• _ACTION ITEM_
Every line holding the word "computer" should be copied from the material.

• _DATA EXCERPTS_

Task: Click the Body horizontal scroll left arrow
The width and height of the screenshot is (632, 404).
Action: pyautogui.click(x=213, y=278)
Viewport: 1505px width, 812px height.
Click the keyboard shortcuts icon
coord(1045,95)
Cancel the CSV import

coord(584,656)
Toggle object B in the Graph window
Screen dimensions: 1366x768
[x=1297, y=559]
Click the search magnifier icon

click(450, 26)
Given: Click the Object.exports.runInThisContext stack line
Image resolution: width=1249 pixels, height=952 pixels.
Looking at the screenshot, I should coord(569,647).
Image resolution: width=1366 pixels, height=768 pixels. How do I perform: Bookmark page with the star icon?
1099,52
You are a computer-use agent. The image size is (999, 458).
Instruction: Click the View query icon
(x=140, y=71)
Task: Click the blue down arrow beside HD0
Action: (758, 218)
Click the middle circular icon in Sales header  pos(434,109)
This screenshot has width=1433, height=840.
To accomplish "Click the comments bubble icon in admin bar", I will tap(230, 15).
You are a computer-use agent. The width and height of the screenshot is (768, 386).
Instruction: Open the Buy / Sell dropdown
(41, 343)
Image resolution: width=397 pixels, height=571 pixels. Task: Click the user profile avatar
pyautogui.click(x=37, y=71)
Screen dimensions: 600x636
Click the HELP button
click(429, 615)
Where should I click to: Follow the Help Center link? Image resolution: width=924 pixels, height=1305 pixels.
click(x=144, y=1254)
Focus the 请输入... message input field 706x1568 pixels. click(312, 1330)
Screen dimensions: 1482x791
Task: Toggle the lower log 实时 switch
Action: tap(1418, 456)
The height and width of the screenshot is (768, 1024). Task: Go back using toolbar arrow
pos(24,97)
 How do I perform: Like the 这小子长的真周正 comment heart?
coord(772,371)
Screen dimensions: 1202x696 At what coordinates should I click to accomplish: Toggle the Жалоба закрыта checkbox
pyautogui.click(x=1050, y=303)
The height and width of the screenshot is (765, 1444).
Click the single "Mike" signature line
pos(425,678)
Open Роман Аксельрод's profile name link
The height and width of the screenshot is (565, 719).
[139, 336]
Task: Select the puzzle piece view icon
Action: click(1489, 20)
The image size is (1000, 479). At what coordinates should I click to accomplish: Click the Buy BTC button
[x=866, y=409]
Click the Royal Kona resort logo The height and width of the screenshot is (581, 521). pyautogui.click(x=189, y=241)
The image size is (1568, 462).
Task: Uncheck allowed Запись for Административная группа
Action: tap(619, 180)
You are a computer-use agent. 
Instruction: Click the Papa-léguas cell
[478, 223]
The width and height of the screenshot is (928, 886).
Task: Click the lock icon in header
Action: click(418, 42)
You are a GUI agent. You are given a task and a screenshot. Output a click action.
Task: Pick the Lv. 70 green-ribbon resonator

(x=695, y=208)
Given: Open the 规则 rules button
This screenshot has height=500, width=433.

• _THE COMPLETED TASK_
You are a computer-use agent. The image size is (999, 458).
You are a computer-use agent. The width and height of the screenshot is (768, 386).
You are a computer-use agent. 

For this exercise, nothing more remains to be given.